◆ WHAT YOU ARE ASKED TO DO: Word for word, transcribe the records that follow.

##########

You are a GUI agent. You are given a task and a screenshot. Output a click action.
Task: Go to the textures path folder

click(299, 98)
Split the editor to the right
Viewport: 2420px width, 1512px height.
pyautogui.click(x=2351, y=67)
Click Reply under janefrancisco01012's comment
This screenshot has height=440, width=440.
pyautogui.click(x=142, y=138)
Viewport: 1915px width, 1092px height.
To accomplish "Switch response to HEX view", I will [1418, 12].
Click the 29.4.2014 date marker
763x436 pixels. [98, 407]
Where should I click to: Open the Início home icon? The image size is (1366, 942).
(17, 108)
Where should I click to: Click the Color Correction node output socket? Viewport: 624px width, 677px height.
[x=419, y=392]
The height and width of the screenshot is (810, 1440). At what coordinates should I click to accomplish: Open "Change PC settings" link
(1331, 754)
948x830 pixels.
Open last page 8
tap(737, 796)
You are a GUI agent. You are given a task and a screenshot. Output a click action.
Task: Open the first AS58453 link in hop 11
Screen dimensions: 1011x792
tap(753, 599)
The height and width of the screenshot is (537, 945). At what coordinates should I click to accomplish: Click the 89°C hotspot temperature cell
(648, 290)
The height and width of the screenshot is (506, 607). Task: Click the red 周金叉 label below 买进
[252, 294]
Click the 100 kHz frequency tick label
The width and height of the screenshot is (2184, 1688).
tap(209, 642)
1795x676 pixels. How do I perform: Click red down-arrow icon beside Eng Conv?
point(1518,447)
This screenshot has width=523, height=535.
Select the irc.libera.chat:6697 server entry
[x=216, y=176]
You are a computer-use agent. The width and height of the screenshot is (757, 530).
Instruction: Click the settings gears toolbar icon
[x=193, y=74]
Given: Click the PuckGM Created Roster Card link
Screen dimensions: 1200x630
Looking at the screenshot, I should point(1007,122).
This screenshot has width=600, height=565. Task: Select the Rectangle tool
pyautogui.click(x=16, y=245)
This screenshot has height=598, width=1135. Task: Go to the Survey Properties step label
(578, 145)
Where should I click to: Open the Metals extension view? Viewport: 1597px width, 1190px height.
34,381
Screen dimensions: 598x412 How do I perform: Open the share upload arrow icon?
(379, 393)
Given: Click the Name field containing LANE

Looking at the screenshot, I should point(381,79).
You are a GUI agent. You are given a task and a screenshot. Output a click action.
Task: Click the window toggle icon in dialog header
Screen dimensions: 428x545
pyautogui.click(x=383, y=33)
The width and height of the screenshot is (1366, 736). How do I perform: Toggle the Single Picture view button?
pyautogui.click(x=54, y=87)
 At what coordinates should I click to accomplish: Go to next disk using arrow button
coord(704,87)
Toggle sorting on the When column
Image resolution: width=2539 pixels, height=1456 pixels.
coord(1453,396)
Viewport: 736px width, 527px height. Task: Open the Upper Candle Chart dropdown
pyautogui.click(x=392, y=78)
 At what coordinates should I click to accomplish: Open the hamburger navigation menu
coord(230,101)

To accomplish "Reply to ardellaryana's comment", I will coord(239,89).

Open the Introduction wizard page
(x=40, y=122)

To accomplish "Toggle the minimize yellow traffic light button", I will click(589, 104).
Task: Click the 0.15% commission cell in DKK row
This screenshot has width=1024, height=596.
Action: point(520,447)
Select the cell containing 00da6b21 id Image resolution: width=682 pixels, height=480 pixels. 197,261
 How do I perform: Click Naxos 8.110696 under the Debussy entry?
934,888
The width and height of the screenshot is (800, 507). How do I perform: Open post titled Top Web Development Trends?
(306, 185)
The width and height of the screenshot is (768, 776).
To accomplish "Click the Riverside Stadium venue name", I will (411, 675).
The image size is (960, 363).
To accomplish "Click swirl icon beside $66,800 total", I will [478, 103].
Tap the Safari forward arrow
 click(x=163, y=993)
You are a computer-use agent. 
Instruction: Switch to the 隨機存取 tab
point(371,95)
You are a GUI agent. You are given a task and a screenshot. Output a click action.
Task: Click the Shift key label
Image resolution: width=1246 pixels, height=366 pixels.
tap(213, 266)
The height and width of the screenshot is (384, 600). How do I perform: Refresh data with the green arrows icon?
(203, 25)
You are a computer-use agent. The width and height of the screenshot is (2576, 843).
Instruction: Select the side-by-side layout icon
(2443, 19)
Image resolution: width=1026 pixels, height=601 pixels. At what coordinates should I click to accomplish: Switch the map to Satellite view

##########

◆ YOUR RESPONSE:
You are a GUI agent. You are given a task and a screenshot. Output a click action.
Task: Go to the textures path folder

click(299, 98)
Split the editor to the right
Viewport: 2420px width, 1512px height.
pyautogui.click(x=2351, y=67)
Click Reply under janefrancisco01012's comment
This screenshot has height=440, width=440.
pyautogui.click(x=142, y=138)
Viewport: 1915px width, 1092px height.
To accomplish "Switch response to HEX view", I will [1418, 12].
Click the 29.4.2014 date marker
763x436 pixels. [98, 407]
Where should I click to: Open the Início home icon? The image size is (1366, 942).
(17, 108)
Where should I click to: Click the Color Correction node output socket? Viewport: 624px width, 677px height.
[x=419, y=392]
The height and width of the screenshot is (810, 1440). At what coordinates should I click to accomplish: Open "Change PC settings" link
(1331, 754)
948x830 pixels.
Open last page 8
tap(737, 796)
You are a GUI agent. You are given a task and a screenshot. Output a click action.
Task: Open the first AS58453 link in hop 11
Screen dimensions: 1011x792
tap(753, 599)
The height and width of the screenshot is (537, 945). At what coordinates should I click to accomplish: Click the 89°C hotspot temperature cell
(648, 290)
The height and width of the screenshot is (506, 607). Task: Click the red 周金叉 label below 买进
[252, 294]
Click the 100 kHz frequency tick label
The width and height of the screenshot is (2184, 1688).
tap(209, 642)
1795x676 pixels. How do I perform: Click red down-arrow icon beside Eng Conv?
point(1518,447)
This screenshot has width=523, height=535.
Select the irc.libera.chat:6697 server entry
[x=216, y=176]
You are a computer-use agent. The width and height of the screenshot is (757, 530).
Instruction: Click the settings gears toolbar icon
[x=193, y=74]
Given: Click the PuckGM Created Roster Card link
Screen dimensions: 1200x630
Looking at the screenshot, I should point(1007,122).
This screenshot has width=600, height=565. Task: Select the Rectangle tool
pyautogui.click(x=16, y=245)
This screenshot has height=598, width=1135. Task: Go to the Survey Properties step label
(578, 145)
Where should I click to: Open the Metals extension view? Viewport: 1597px width, 1190px height.
34,381
Screen dimensions: 598x412 How do I perform: Open the share upload arrow icon?
(379, 393)
Given: Click the Name field containing LANE

Looking at the screenshot, I should point(381,79).
You are a GUI agent. You are given a task and a screenshot. Output a click action.
Task: Click the window toggle icon in dialog header
Screen dimensions: 428x545
pyautogui.click(x=383, y=33)
The width and height of the screenshot is (1366, 736). How do I perform: Toggle the Single Picture view button?
pyautogui.click(x=54, y=87)
 At what coordinates should I click to accomplish: Go to next disk using arrow button
coord(704,87)
Toggle sorting on the When column
Image resolution: width=2539 pixels, height=1456 pixels.
coord(1453,396)
Viewport: 736px width, 527px height. Task: Open the Upper Candle Chart dropdown
pyautogui.click(x=392, y=78)
 At what coordinates should I click to accomplish: Open the hamburger navigation menu
coord(230,101)

To accomplish "Reply to ardellaryana's comment", I will coord(239,89).

Open the Introduction wizard page
(x=40, y=122)

To accomplish "Toggle the minimize yellow traffic light button", I will click(589, 104).
Task: Click the 0.15% commission cell in DKK row
This screenshot has width=1024, height=596.
Action: point(520,447)
Select the cell containing 00da6b21 id Image resolution: width=682 pixels, height=480 pixels. 197,261
 How do I perform: Click Naxos 8.110696 under the Debussy entry?
934,888
The width and height of the screenshot is (800, 507). How do I perform: Open post titled Top Web Development Trends?
(306, 185)
The width and height of the screenshot is (768, 776).
To accomplish "Click the Riverside Stadium venue name", I will (411, 675).
The image size is (960, 363).
To accomplish "Click swirl icon beside $66,800 total", I will [478, 103].
Tap the Safari forward arrow
 click(x=163, y=993)
You are a computer-use agent. 
Instruction: Switch to the 隨機存取 tab
point(371,95)
You are a GUI agent. You are given a task and a screenshot. Output a click action.
Task: Click the Shift key label
Image resolution: width=1246 pixels, height=366 pixels.
tap(213, 266)
The height and width of the screenshot is (384, 600). How do I perform: Refresh data with the green arrows icon?
(203, 25)
You are a computer-use agent. The width and height of the screenshot is (2576, 843).
Instruction: Select the side-by-side layout icon
(2443, 19)
Image resolution: width=1026 pixels, height=601 pixels. At what coordinates should I click to accomplish: Switch the map to Satellite view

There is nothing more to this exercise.